Start of Exercise material

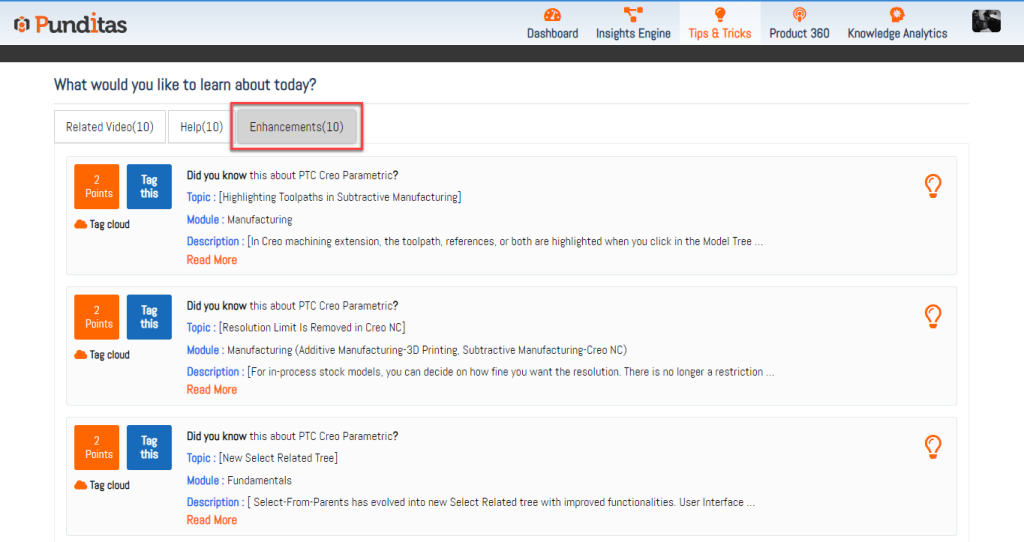Open Read More for Resolution Limit tip
Image resolution: width=1024 pixels, height=542 pixels.
click(x=212, y=390)
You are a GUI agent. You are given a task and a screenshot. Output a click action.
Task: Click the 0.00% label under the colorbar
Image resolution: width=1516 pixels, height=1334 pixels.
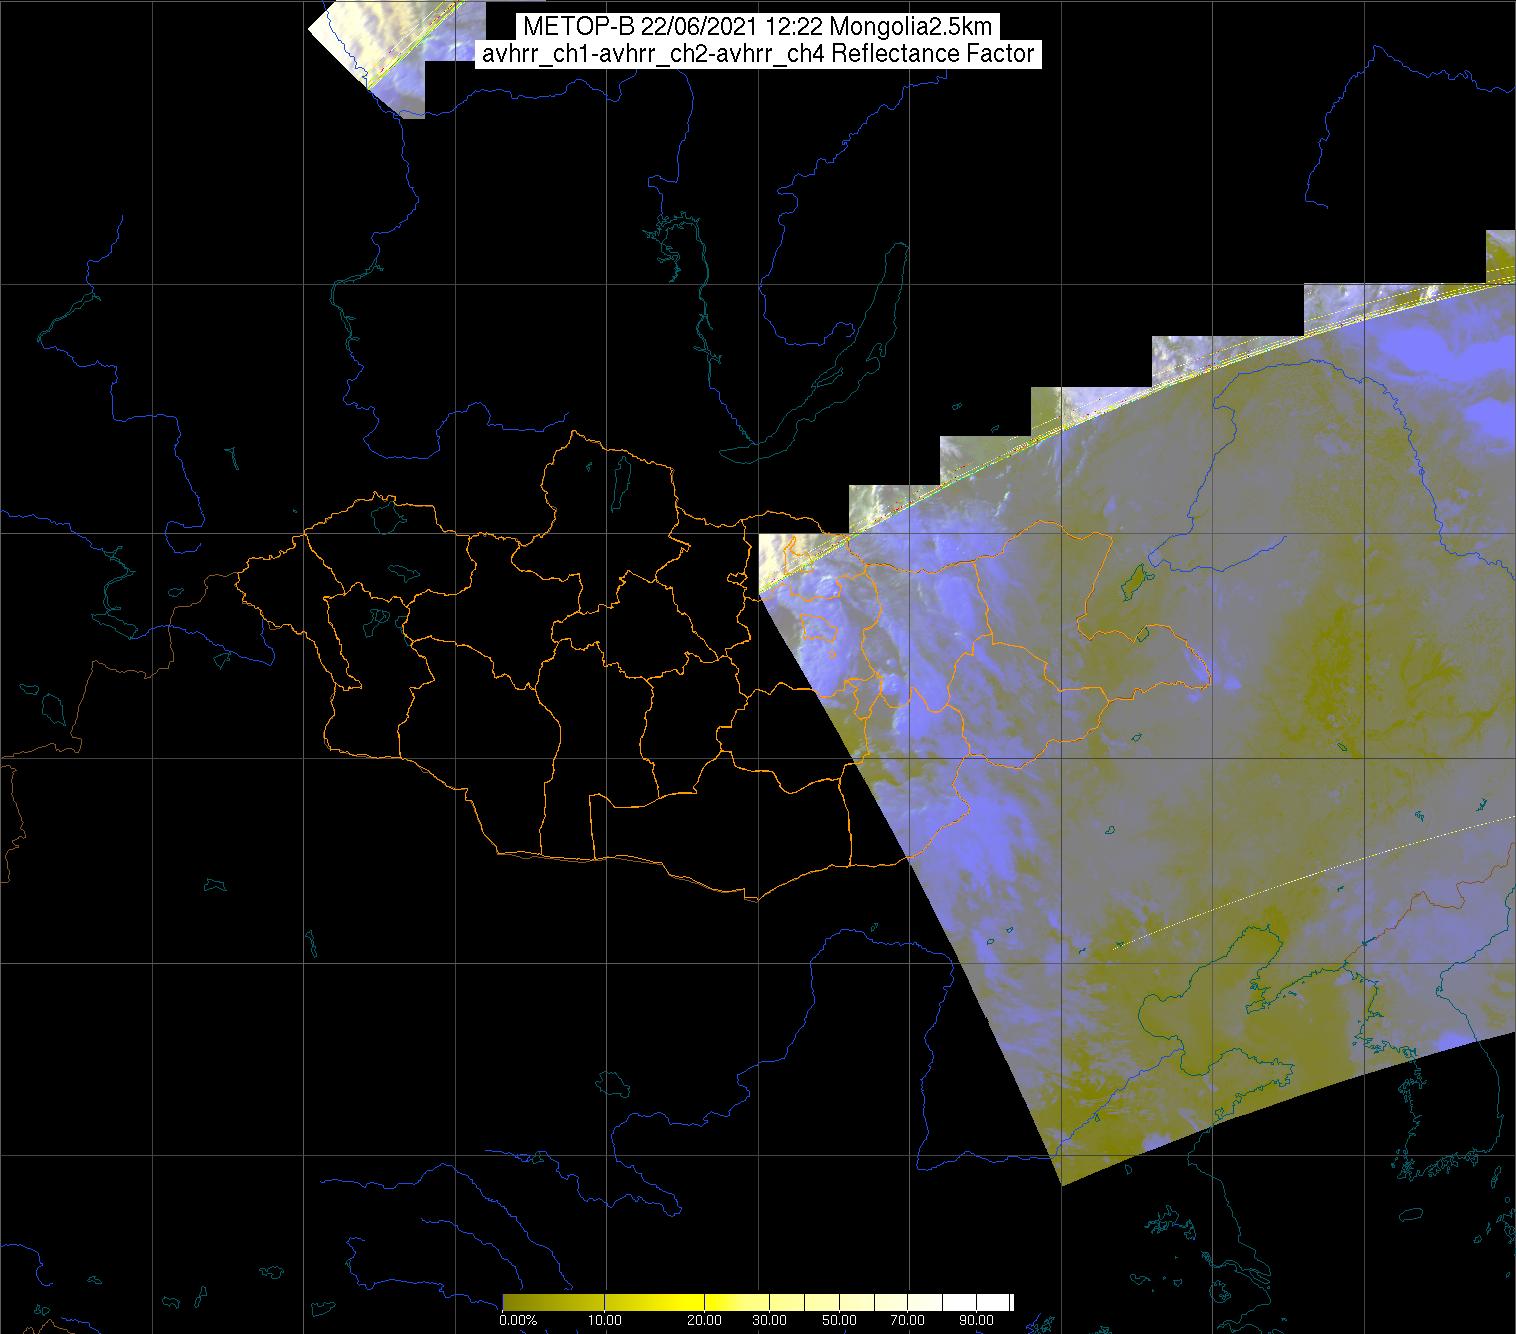coord(518,1321)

End of Exercise material

#### [Exercise aim]
In the entries above, find the line containing "You are a GUI". Transcribe it and every later line to the end, exactly, and leave out the pictures.

#### [Exercise solution]
You are a GUI agent. You are given a task and a screenshot. Output a click action.
Task: Click the 0.00% label under the colorbar
Image resolution: width=1516 pixels, height=1334 pixels.
coord(518,1321)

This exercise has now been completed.